The book that would become “Better Than Jail” began in New Orleans.
Smith researched the behind-the-scene moments of Mardi Gras. She interviewed people and toured facilities to better understand the jails and homeless shelters which are key sites in the novel. And she wrote and wrote and wrote.
In more than 20 years, she wrote an innumerable number of drafts for “Better Than Jail.” She recalls a synopsis of an early draft of the novel attracting a New York agent.
The agent asked Smith to send the first few chapters. The agent returned these chapters with a note stating they weren’t written well enough for publication.
“He was right,” Smith says. She kept working on the novel and her writing.
During the past 20 years, “Better Than Jail” wasn’t Morris Smith’s only project.
She wrote numerous short stories, and published two short-story collections. Morris Smith’s “Spencer Road” is more than a dozen short stories capturing the lives of a Southern family from the 1930s to 1950s. The fictional Spencer family of a father, mother, son and two daughters live in an unnamed South Georgia town which could well be Valdosta of that same time period. Readers witness the Spencer children come of age as they deal with a large cast of the family’s help, friends, neighbors and extended family.

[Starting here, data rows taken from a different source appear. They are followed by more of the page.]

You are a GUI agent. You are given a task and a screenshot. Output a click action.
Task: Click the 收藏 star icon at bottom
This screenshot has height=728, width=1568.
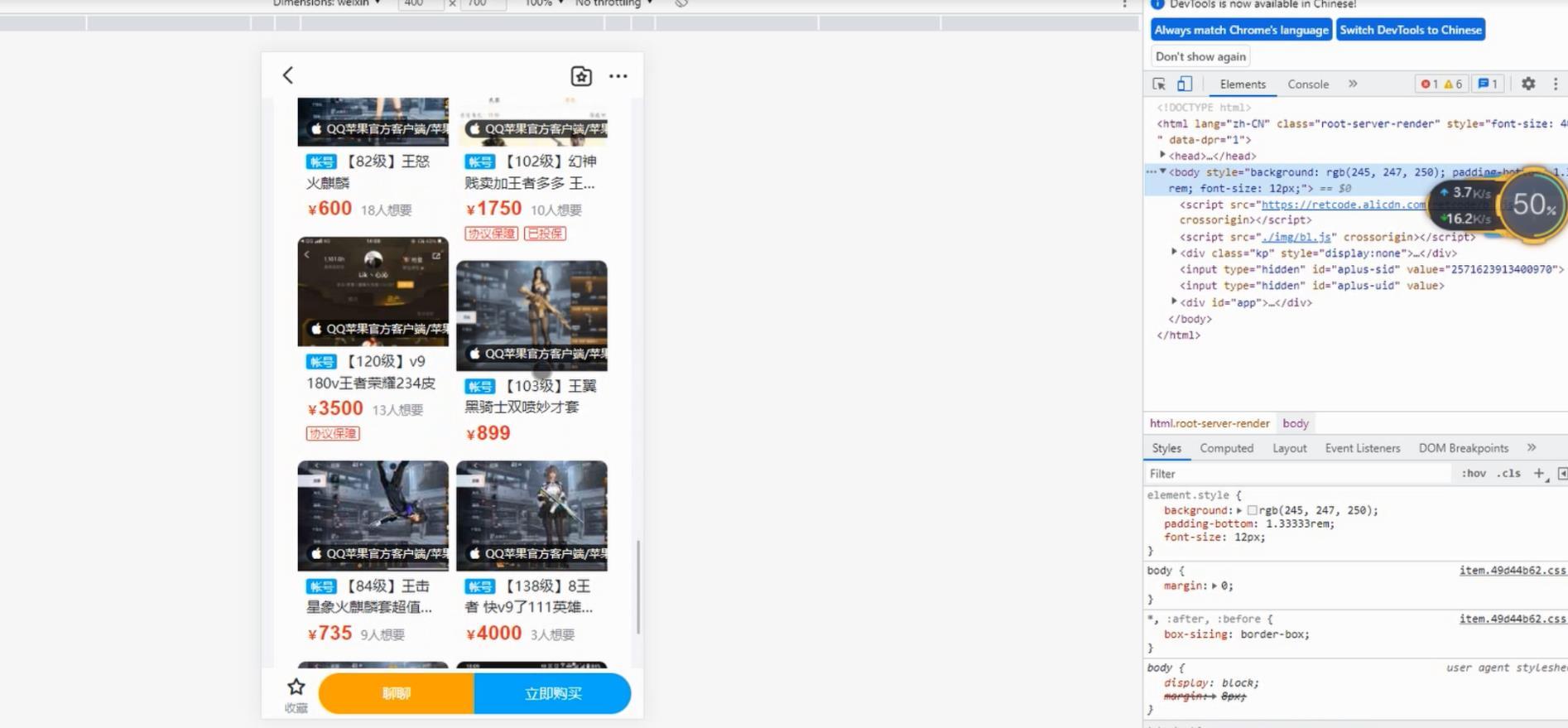[x=296, y=687]
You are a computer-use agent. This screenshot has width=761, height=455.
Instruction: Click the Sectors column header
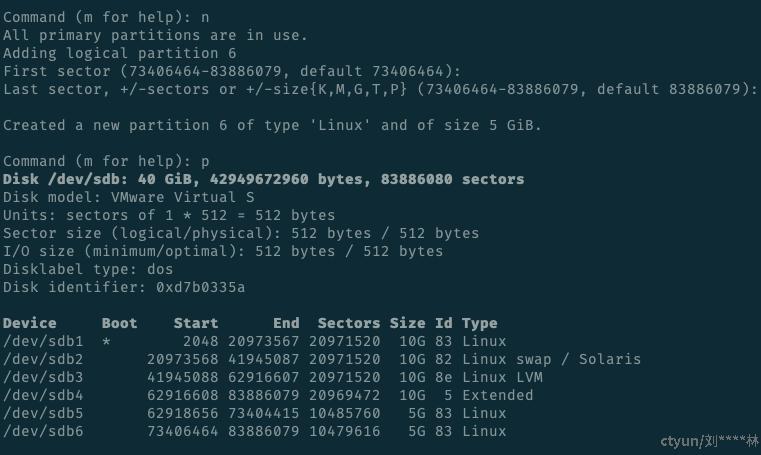(x=349, y=323)
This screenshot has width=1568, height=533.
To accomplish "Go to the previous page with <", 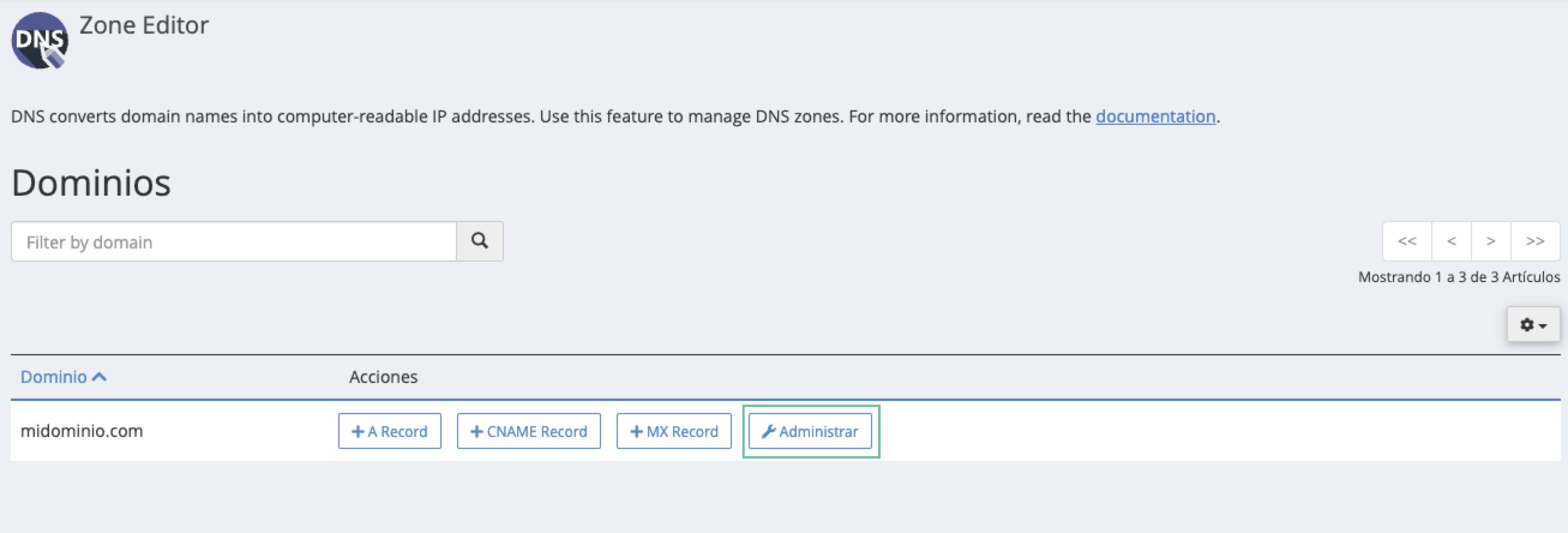I will [x=1451, y=241].
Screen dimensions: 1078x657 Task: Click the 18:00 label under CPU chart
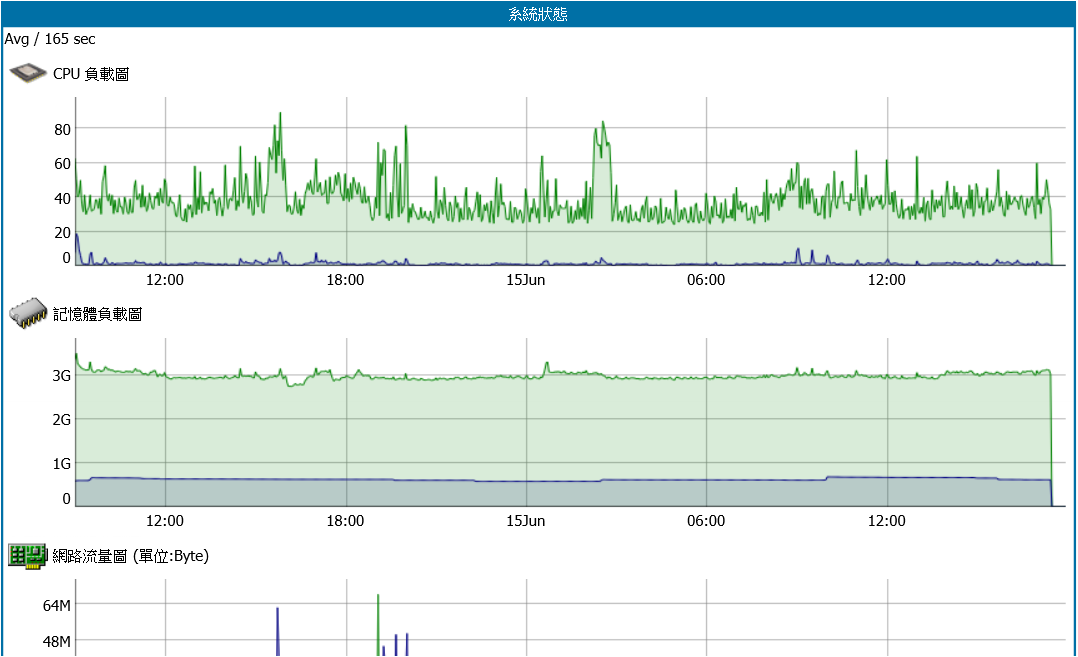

Through these short stories, Smith touches upon hunting, race relations, family relationships, the German POWs who could be found in South Georgia during World War II, love, loss, and more.
Though “Spencer Road” was published a decade ago, it is similar in format to Smith’s “Zambian Text: Stories from Ngambe Mission” released a few years ago. Both books are short-story collection with each story in each volume being strong enough on its own merits to stand alone. In both books, a reader could freely read a story here or there, like with most short-story collection, and still come away with some nugget of insight or a laugh. But it is advisable to read Morris Smith’s short-story collections from cover to cover, straight through, as one would read a novel.
Smith arranges her short stories in something akin to chronological order and, though a reader could pick and choose among these short stories, you will deny yourself the full impact of Smith’s story collections if you do. The stories are arranged like individual episodes of a series, but you need to experience each episode for the series to resonate.
Like “Better Than Jail’s” New Orleans, “Zambian Text” draws upon Smith’s experiences as a missionary in Africa in the 1990s. Many missionaries return from trips with tales of lives and souls saved. Smith’s stories are those of lives and cultures encountered. There are noble purposes behind both the missionaries and the Zambians here, but they are also motivated by human foibles.
She’s also been working on other books.
Valdosta-based publisher Snake Nation Press tentatively plans releasing Smith’s third short-story collection, “Above Ground: Cemetery Stories,” this fall. She has also been writing another novel based on the adventures of an overweight, lying 40-year-old woman.